Dynamic Programming algorithm for Longest Common Subsequence
Posted on April 7, 2015
- Given a sequence $X = x_1, x_2, , x_n $, another sequence \(Z = \langle z_1, \cdots, z_k \rangle\) is said to be subsequence of \(X\) if there exists a strictly increasing sequence \(\langle i_1, \cdots, i_k \rangle\) of indices of \(X\) such that \(j=1, 2, \cdots, k\) such that \(x_{i_j} = z_j\).
- In the longest common subsequence problem, given two sequences \(X\) and \(Y\), we wish find a maximum length common subsequence of \(X\) and \(Y\).

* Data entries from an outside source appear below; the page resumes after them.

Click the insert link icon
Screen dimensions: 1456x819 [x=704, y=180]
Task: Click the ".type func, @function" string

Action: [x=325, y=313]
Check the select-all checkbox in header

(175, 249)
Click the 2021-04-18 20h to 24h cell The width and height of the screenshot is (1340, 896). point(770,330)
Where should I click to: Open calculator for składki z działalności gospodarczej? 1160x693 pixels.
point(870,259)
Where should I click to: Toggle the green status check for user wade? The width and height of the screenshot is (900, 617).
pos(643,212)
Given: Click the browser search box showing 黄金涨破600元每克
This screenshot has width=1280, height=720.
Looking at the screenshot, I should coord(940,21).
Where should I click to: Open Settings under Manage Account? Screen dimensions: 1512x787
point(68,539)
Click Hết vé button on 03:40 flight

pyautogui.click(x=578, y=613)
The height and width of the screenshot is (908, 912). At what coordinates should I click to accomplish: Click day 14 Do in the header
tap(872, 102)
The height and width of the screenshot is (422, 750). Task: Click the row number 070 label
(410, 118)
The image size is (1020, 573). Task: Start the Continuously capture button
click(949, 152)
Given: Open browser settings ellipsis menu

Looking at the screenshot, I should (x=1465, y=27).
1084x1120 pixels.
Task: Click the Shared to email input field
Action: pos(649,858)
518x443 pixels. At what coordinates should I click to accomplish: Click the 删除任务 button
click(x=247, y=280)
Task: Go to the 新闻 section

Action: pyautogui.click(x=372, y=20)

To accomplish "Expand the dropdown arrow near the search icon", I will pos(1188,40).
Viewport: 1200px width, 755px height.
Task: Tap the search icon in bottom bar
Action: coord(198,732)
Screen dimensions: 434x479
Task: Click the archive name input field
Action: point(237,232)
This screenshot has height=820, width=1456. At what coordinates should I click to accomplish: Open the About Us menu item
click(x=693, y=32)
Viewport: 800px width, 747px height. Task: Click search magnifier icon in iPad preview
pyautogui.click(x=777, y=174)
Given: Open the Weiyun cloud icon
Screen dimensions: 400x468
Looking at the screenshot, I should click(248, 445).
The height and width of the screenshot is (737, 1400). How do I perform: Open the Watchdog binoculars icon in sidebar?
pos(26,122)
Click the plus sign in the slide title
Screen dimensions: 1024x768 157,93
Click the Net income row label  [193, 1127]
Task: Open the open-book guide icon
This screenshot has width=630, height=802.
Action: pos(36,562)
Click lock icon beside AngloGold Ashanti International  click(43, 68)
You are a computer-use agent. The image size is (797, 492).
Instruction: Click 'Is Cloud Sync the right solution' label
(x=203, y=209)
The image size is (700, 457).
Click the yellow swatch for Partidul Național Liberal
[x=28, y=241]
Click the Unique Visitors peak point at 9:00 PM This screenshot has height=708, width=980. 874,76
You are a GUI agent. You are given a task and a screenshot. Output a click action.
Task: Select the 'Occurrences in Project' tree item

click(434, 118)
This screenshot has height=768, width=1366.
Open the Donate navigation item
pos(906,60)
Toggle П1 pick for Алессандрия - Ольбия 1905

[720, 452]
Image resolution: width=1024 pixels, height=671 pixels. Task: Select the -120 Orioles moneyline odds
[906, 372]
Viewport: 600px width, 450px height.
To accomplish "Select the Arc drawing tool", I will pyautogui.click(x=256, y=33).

- Theorem Let \(X= \langle x_1, \cdots, x_n \rangle\) and \(Y = \langle y_1, y_2, \cdots, y_m\rangle\) be sequences, and let \(Z = \langle z_1, \cdots, z_k \rangle\) be any Longest Common Subsequence of \(X\) and \(Y\). Then
- If \(x_m = y_n\), then \(z_k = x_m = y_n\) and \(Z_{k-1}\) is a LCS of \(X_{m-1}\) and \(Y_{m-1}\).
- If \(x_m \neq y_n\), then \(z_k \neq x_m\) implies that \(Z\) is a LCS of \(X_{m-1}\) and \(Y_n\).
- If \(x_m \neq y_n\), then \(z_k \neq y_n\) implies that \(Z\) is a LCS of \(X_{m}\) and \(Y_{n-1}\)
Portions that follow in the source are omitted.